De un tiempo a esta parte, leer y escuchar noticias en periódicos, radios  y televisión se convierte en un esfuerzo titánico por no vomitar. Como en la canción de Aute, “parece que anda suelto Satanás”, a juzgar por las tropelías que nos cuentan y los sucesos que describen. Se diría que asistimos a una época cochambrosa donde todo vale y nada es mejor o peor, porque lo que importa es nuestra subjetiva relación con las cosas, no las cosas en sí. 

Revolviendo en la biblioteca de mi casa, se me cayó al suelo un libro de Marco Aurelio y hete aquí que se abrió por una página doblada en la que pude leer lo siguiente: “Si no es correcto, no lo hagas.

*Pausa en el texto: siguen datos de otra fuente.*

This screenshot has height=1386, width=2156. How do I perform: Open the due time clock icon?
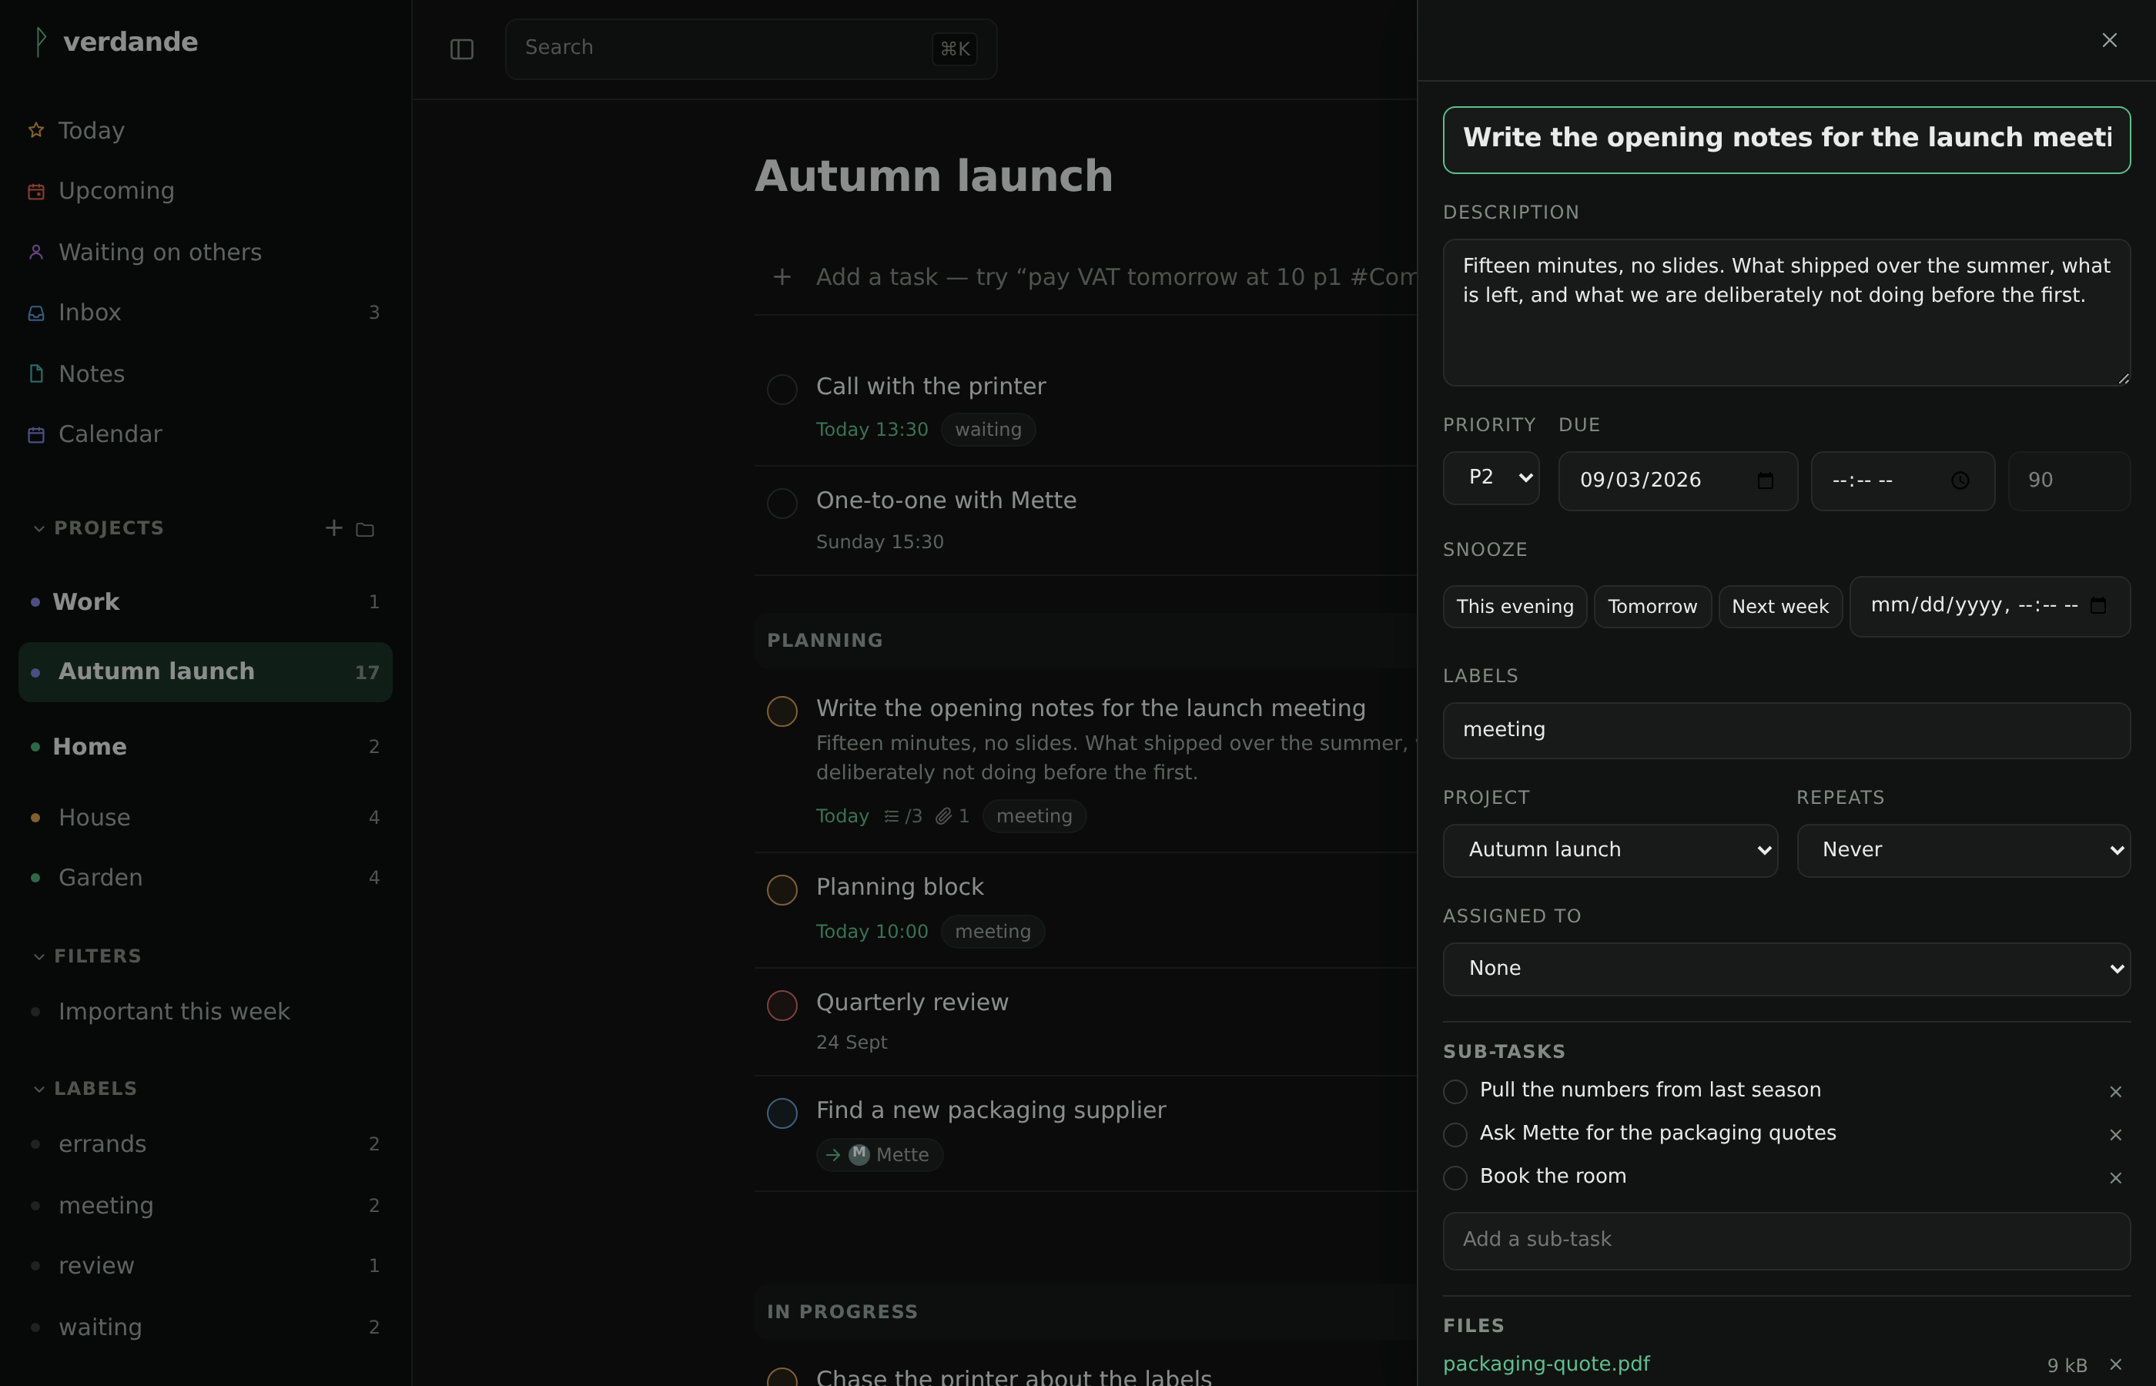coord(1960,481)
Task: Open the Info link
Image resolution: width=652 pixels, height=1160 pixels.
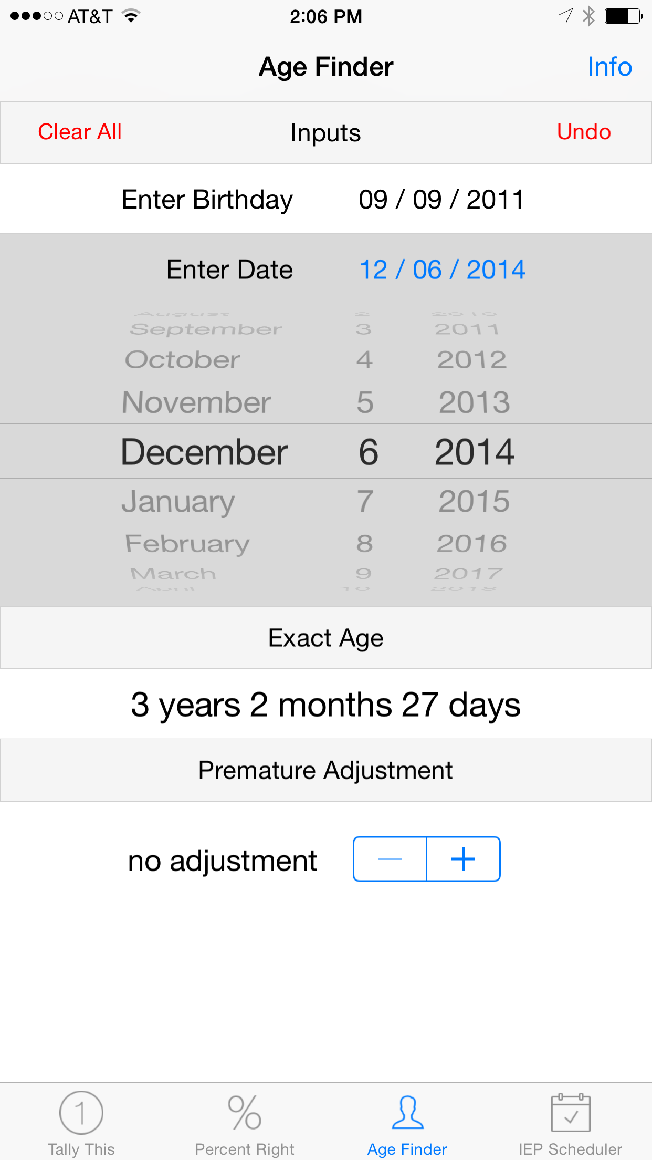Action: tap(609, 67)
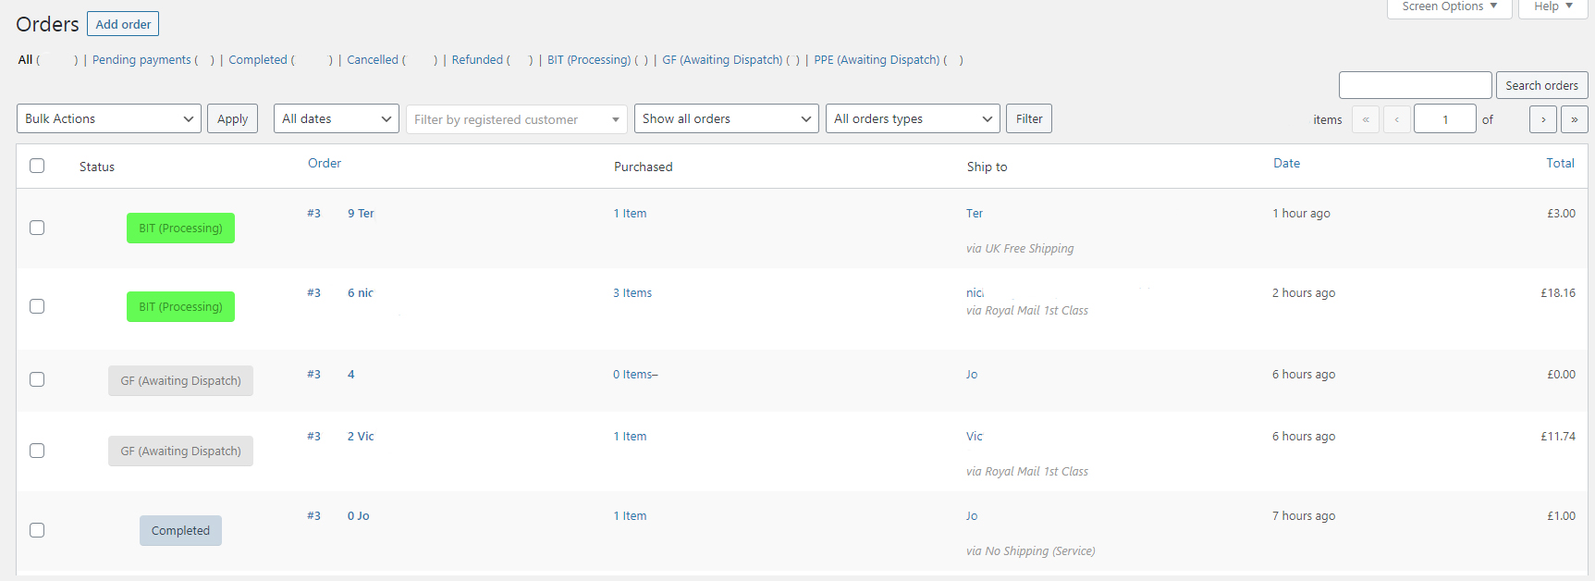1595x581 pixels.
Task: Toggle the select-all orders checkbox
Action: [37, 166]
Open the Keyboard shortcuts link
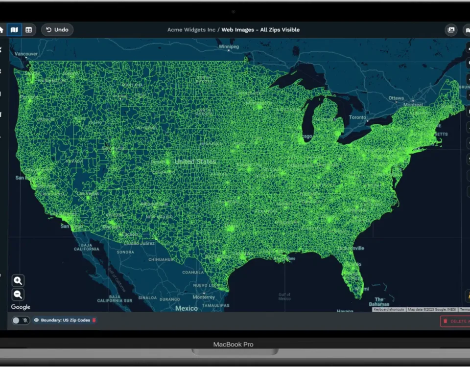Image resolution: width=470 pixels, height=367 pixels. pos(389,309)
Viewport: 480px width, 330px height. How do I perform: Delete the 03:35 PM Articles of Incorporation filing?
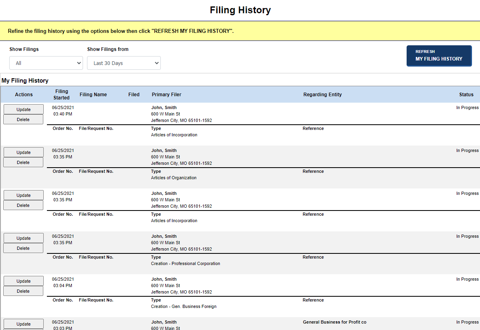(23, 205)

Si no es verdad, no lo digas”. En ese aforismo se esconde la esencia de la vida y nos demuestra que ser persona conlleva un compromiso ético con nuestro entorno. 

A este emperador romano se le asocia con el estoicismo, esa corriente filosófica que, sucintamente hablando, intenta eliminar lo más posible las emociones destructivas y cultivar las positivas. Para los seguidores de Zenón  de Citio, si mejoramos como personas estaremos mejorando la sociedad, y si trabajamos para mejorar la sociedad nos estaremos mejorando a nosotros mismos. Es como la pescadilla que se muerde la cola; nada se desperdicia; todo es circular. 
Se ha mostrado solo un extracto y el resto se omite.